With this theme in the backdrop, I’ll focus on three Canadian stocks that have generated multi-fold returns in the past, are trading at a discount, but have resilient businesses backed by profitable growth. Let’s begin.
A fast-growing financial services company
Speaking of stocks to create wealth, goeasy (TSX:GSY) tops my mind. Its stock has grown at a CAGR (compound annual growth rate) of more than 25% in the past decade. This growth comes despite the recent pullback in its share price on fear of a macro slowdown.
goeasy’s market-beating returns are backed by its stellar revenue and earnings growth. Notably, goeasy’s revenue increased at a CAGR of 20% in the past five years. At the same time, its earnings per share grew at a CAGR of 27%. Thanks to its impressive bottom-line growth, goeasy has rewarded its shareholders with higher dividend payments. The financial services company has increased its dividend in the last nine consecutive quarters and offers a yield of approximately 4%.
This subprime lender is confident of growing its top line at a double-digit rate. High-quality loan originations will likely drive its revenues and improve future credit quality. Meanwhile, its wide product base and omnichannel offerings augur well for top-line growth. Leverage from higher sales, solid credit quality, and improving efficiency will lead to double-digit earnings growth and support higher dividend payouts.
Thanks to the recent pullback, goeasy stock trades at a price-to-earnings multiple of 6.8, which is much below its historical average, providing an excellent buying opportunity.
A high-growth consumer stock
Like goeasy, Aritzia (TSX:ATZ) has consistently delivered double-digit sales and net income growth. Further, the stock has outperformed the TSX and grown at a CAGR of approximately 29% in the last five years.
While Aritzia stock delivered stellar returns, the company is poised to grow rapidly, which will likely support the uptrend in its stock price.
The strong demand for Aritzia’s products, its focus on expanding its boutiques in high-growth markets, and a favourable mix of full-priced sales will likely drive its financials and stock price. It expects its top line to grow at a CAGR of 15-17% through fiscal 2027. Meanwhile, its earnings are projected to grow faster than revenues, making it an excellent investment option to create wealth.
A top air cargo company
While pressure on consumer spending amid macro headwinds weighed on Cargojet (TSX:CJT) stock, the air cargo company remains well positioned to create significant wealth for its shareholders. Its next-day delivery capabilities and strong domestic network provides a competitive advantage over peers and drives demand.
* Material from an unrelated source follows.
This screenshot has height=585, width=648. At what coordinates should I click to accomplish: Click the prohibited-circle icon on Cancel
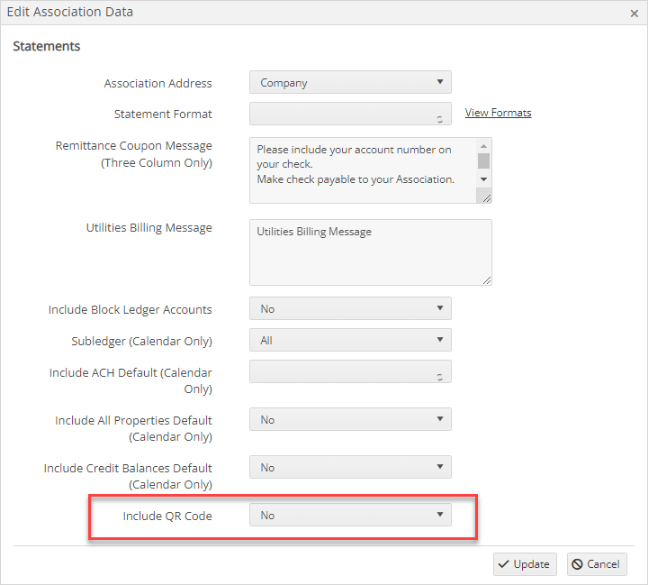coord(577,564)
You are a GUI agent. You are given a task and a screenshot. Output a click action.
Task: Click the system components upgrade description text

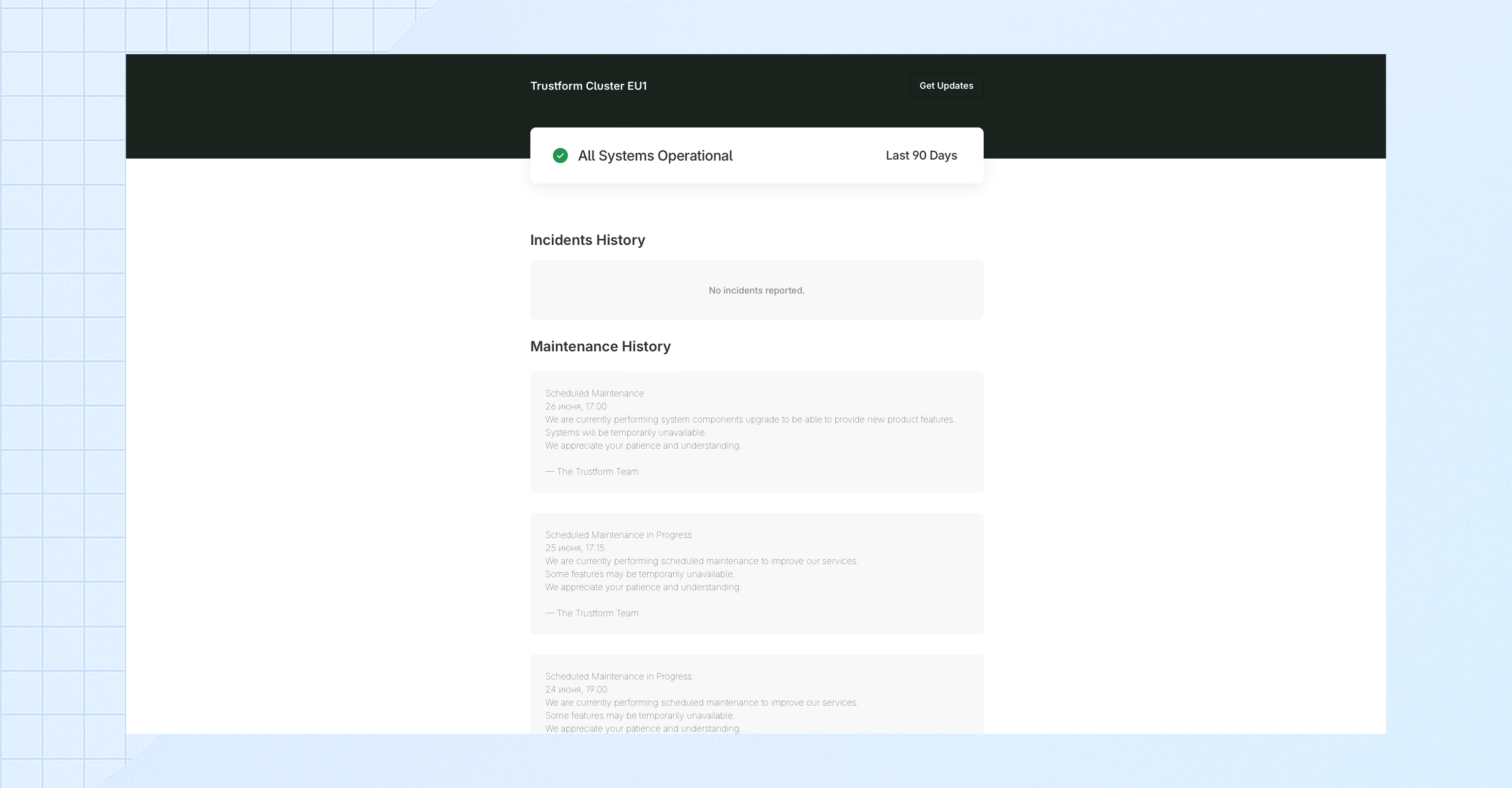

Further, its diversified revenue streams and partnerships with the largest logistics companies augur well for growth.
Cargojet is also likely to capitalize on growing e-commerce penetration and international growth opportunities. At the same time, its long-term contractual arrangements with minimum revenue guarantee and a very high customer retention rate could continue to support its top and bottom-line growth amid all market conditions.
Cargojet has witnessed a pullback, which makes its stock compelling near the current levels.